Armed with a better understanding of the risks present in a data collaborative, organizers can develop strategies and responsibility frameworks to help mitigate those risks before they have real-world consequences.
Beyond risks related to the data lifecycle, data collaboratives introduce questions and uncertainties around roles and responsibilities, ownership, intellectual property and other concerns. The creation of a list of agreed-upon terms and conditions can ensure clarity regarding such questions and help to avoid.
Establishing a data collaborative requires a number of upfront efforts across stakeholder groups. The many decisions to be made and responsibilities present in such an arrangement, however, do not end at the implementation stage. An agreed upon governance structure for the lifespan of the data collaborative can help to ensure that the processes for making important decisions – whether, for example, related to new uses for datasets or unanticipated risks coming into view – are clearly defined and understood by all parties. In addition, for the effort to be seen as legitimate, the process of developing data collaborative policies needs to be collaboratively engaging and consulting with a variety of groups, including both private sector and impacted citizens. Such consultation is also part of identifying potential benefits and these steps can be brought together even though we distinguish between them here.
Upon completing the preceding steps, stakeholders in the data collaborative should possess a clear understanding of how the arrangement can be put into practice. With this upfront knowledge, the operational aspects of an effective data collaborative can be defined – with the understanding that specifics can and should be iterated upon as needed going forward.
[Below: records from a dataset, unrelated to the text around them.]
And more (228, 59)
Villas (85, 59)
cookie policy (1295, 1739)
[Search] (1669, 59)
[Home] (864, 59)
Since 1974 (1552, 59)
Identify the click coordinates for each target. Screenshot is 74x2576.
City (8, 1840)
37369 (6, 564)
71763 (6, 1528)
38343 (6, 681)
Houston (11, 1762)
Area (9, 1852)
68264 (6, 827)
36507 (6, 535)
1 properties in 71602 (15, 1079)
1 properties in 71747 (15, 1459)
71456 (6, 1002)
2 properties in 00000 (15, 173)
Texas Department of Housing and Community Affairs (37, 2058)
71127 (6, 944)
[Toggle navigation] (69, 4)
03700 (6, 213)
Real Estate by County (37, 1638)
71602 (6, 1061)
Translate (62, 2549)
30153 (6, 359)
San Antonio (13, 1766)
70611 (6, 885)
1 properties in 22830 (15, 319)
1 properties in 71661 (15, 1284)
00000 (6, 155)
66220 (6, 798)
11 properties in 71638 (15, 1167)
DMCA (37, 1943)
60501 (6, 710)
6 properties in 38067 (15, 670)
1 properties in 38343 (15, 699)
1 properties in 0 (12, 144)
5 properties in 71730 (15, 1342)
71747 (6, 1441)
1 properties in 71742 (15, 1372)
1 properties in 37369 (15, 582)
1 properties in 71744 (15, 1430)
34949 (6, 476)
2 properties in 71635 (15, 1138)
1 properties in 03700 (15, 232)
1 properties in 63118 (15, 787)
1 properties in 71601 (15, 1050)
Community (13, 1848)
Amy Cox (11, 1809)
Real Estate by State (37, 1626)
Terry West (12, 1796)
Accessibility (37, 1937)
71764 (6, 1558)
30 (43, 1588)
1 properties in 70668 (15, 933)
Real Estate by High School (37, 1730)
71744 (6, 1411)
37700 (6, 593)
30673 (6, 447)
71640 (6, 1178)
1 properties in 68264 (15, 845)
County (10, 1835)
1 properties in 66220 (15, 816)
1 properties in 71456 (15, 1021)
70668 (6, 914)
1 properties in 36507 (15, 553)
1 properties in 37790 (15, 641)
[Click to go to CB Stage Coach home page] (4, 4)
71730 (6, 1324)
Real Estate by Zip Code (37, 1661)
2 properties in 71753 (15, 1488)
Establishing a data collaborative is often less expensive than creating the mechanisms to generate and collect data that is already held elsewhere, but there are often costs involved – including human capital costs for data scientists and stewards. An upfront and realistic assessment of the likely costs of the arrangement can inform strategic funding decisions – whether a tiered pricing model for a B2C, B2B or B2G data collaborative or seeking support from philanthropic and/or governmental grantmakers.
Especially for data collaboratives where corporate data providers were incentivized to participate based on reputational benefits, communicating the objectives and (intended) impacts of the arrangement to the public can be important. In many cases, a high level of specificity in public communications may not be desirable, but promoting the existence of the data collaborative can spur interest and engagement among target audiences (including funders).
Some data collaboratives are primarily or exclusively focused on improving the data capacity of participating institutions. Others, however, have additional, external audiences or user groups. Clearly defining the audience(s) and their needs can enable stakeholders to craft an information sharing approach that is well-suited to maximizing the usefulness of newly created data-driven offerings.
Building on the work done at the problem definition and data audit stage, defining the baseline of current practice will ensure that the impact of a data collaborative (or the lack thereof) can be meaningfully assessed. Without an understanding of the effectiveness of current efforts to address the problem, measuring success and iterating on new data practices will be challenging.
In order to measure progress throughout the lifespan of the data collaborative, ensure that mechanisms are in place for the consistent generation of data enabling assessment against the baseline. While much of the work of impact assessment is done at the start or conclusion of such an initiative, upfront efforts to create or gain access to data about progress throughout can help to inform iteration and improve the likelihood of success.
After an agreed upon period of time, stakeholders should conduct a detailed impact assessment to determine the real-world impacts of the data collaborative.